## [Instructions for the task]
Reproduce the material below word for word, from its first line through the line containing "pyautogui.click(x=358, y=443)".

## [Data provided]
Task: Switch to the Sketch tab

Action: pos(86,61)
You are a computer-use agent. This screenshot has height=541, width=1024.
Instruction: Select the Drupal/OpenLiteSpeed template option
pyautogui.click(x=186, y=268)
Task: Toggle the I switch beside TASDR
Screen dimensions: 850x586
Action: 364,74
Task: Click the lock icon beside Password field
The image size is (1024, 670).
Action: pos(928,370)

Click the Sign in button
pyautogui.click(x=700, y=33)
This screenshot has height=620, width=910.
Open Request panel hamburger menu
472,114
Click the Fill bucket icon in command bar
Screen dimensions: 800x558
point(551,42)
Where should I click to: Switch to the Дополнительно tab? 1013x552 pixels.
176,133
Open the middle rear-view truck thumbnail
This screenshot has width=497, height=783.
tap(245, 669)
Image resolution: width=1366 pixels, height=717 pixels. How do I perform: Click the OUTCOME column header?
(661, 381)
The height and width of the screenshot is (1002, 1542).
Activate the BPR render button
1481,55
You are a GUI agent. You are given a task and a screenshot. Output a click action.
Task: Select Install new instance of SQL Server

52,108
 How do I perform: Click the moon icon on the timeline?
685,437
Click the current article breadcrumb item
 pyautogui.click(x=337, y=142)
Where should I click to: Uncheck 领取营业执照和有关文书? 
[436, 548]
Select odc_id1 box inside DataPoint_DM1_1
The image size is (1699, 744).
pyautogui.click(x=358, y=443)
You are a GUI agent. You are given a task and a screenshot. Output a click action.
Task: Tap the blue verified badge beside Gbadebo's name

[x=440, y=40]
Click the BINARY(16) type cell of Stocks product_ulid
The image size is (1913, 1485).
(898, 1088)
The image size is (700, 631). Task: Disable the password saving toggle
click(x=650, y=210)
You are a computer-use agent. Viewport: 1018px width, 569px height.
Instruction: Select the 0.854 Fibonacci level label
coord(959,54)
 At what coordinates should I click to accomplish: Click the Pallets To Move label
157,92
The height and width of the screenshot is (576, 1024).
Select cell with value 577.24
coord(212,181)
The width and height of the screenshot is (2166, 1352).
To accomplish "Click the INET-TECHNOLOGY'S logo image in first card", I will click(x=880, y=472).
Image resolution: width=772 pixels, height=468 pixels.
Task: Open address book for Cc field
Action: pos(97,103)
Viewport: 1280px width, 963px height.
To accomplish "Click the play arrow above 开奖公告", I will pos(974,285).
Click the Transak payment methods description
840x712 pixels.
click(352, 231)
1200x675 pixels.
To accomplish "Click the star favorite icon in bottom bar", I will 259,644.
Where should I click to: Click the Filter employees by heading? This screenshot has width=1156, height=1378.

## [Answer below]
Task: Switch to the Sketch tab

Action: pos(86,61)
You are a computer-use agent. This screenshot has height=541, width=1024.
Instruction: Select the Drupal/OpenLiteSpeed template option
pyautogui.click(x=186, y=268)
Task: Toggle the I switch beside TASDR
Screen dimensions: 850x586
Action: 364,74
Task: Click the lock icon beside Password field
The image size is (1024, 670).
Action: pos(928,370)

Click the Sign in button
pyautogui.click(x=700, y=33)
This screenshot has height=620, width=910.
Open Request panel hamburger menu
472,114
Click the Fill bucket icon in command bar
Screen dimensions: 800x558
point(551,42)
Where should I click to: Switch to the Дополнительно tab? 1013x552 pixels.
176,133
Open the middle rear-view truck thumbnail
This screenshot has width=497, height=783.
tap(245, 669)
Image resolution: width=1366 pixels, height=717 pixels. How do I perform: Click the OUTCOME column header?
(661, 381)
The height and width of the screenshot is (1002, 1542).
Activate the BPR render button
1481,55
You are a GUI agent. You are given a task and a screenshot. Output a click action.
Task: Select Install new instance of SQL Server

52,108
 How do I perform: Click the moon icon on the timeline?
685,437
Click the current article breadcrumb item
 pyautogui.click(x=337, y=142)
Where should I click to: Uncheck 领取营业执照和有关文书? 
[436, 548]
Select odc_id1 box inside DataPoint_DM1_1
The image size is (1699, 744).
pyautogui.click(x=358, y=443)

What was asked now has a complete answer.